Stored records
++++++++++
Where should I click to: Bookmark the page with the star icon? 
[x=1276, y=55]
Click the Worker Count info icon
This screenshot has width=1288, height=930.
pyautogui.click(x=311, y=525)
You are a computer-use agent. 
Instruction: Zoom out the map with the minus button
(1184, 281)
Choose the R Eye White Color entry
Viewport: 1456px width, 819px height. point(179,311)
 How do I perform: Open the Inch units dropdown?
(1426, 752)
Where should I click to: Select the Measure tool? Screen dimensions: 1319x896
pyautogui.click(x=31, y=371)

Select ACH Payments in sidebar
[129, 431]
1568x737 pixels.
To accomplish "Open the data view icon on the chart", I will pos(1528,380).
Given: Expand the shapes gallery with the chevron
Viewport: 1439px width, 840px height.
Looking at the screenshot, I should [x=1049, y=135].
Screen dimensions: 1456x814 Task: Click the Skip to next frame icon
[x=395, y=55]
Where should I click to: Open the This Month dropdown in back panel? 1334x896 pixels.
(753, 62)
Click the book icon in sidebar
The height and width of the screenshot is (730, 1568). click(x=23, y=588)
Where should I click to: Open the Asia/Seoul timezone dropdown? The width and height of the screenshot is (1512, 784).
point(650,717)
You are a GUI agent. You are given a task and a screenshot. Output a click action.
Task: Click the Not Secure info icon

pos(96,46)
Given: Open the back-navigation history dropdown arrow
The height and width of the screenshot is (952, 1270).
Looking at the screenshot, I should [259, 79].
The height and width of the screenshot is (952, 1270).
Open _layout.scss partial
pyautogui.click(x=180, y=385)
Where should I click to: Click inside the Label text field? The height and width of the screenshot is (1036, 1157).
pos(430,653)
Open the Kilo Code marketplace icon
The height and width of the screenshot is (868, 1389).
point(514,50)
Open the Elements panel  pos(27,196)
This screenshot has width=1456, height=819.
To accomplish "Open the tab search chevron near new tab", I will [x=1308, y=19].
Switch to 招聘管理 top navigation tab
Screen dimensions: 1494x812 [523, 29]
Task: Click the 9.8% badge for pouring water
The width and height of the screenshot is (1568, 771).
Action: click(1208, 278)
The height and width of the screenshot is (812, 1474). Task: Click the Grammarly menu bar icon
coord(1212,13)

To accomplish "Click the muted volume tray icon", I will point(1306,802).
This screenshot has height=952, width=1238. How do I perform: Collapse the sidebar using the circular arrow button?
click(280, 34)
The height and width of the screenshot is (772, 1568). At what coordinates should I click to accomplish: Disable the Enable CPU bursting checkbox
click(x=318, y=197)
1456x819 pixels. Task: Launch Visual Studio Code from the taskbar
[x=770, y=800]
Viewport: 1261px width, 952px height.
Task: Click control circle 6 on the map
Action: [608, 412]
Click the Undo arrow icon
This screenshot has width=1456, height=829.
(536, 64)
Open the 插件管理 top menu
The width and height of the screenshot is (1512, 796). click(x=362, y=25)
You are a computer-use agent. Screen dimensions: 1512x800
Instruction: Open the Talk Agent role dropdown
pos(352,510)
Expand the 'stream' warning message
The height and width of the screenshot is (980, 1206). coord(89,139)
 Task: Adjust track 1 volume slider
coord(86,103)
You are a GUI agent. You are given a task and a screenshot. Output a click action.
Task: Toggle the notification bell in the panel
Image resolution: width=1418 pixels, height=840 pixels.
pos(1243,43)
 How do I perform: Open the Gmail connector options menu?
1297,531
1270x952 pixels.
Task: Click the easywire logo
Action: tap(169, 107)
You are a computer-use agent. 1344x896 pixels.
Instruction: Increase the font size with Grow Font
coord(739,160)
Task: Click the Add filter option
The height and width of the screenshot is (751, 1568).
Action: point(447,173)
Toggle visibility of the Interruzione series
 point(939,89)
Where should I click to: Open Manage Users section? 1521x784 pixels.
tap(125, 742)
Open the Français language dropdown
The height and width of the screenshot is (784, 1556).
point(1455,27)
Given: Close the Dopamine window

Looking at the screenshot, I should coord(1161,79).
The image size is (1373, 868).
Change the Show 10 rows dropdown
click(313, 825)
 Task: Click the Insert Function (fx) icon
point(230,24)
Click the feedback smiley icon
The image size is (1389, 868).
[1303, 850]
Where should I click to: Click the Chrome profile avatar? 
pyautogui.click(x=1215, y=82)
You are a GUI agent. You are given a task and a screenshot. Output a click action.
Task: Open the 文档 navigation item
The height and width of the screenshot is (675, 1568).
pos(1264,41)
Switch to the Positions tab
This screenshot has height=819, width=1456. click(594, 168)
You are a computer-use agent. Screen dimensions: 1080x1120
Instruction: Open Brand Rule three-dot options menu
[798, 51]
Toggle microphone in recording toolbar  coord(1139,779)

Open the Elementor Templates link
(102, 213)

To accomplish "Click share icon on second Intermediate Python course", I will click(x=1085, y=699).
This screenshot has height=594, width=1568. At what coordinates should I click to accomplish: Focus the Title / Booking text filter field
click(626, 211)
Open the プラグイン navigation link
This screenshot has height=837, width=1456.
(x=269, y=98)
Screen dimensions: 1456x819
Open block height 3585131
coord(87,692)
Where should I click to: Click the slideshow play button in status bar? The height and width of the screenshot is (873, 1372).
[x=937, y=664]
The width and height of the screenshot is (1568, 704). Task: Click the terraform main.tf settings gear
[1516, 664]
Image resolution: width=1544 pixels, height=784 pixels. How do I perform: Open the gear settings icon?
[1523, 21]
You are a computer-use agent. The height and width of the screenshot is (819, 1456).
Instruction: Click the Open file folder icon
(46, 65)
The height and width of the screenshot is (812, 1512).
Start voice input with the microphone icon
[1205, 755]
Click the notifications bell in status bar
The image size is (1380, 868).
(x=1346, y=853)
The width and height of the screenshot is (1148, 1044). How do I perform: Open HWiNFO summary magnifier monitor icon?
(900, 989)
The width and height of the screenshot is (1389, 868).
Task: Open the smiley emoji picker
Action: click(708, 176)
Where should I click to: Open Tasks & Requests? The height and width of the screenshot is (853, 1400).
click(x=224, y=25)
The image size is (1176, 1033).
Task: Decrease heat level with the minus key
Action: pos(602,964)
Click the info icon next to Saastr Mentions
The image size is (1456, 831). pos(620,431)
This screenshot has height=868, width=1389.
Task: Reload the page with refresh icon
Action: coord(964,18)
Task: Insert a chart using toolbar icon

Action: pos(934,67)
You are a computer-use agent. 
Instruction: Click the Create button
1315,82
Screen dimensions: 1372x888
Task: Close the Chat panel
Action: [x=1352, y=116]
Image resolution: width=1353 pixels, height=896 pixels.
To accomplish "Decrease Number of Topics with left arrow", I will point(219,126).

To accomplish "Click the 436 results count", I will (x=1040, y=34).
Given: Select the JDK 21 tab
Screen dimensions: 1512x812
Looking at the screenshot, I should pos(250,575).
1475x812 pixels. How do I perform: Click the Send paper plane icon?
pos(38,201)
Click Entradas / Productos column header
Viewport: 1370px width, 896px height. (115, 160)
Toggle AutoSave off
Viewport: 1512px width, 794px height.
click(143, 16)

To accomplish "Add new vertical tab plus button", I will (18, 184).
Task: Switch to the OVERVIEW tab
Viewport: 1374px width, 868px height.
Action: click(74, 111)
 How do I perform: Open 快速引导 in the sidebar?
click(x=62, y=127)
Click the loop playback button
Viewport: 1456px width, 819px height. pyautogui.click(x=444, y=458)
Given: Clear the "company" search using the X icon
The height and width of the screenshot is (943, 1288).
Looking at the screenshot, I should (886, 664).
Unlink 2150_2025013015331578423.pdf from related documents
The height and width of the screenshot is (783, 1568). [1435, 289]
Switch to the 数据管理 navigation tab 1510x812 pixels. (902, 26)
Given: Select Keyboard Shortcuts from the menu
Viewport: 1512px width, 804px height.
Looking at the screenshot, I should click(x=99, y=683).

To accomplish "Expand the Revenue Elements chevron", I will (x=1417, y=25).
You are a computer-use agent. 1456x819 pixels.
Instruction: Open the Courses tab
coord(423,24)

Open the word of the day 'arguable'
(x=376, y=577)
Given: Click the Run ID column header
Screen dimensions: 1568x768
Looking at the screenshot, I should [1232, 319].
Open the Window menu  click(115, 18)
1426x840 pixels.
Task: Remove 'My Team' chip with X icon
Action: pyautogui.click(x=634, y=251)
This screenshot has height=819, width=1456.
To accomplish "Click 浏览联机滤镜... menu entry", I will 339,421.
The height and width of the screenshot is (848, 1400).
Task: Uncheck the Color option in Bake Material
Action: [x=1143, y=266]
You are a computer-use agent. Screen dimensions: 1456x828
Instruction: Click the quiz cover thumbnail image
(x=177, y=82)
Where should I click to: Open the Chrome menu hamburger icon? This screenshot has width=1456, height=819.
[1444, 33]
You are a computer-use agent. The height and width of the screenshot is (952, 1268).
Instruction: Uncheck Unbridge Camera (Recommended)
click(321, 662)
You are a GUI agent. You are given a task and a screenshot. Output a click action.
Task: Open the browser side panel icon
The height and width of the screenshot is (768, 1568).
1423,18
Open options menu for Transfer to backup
++++++++++
Filter the records above and copy every line that contains the word "Elements".

Open the Elements panel  pos(27,196)
To accomplish "Expand the Revenue Elements chevron", I will (x=1417, y=25).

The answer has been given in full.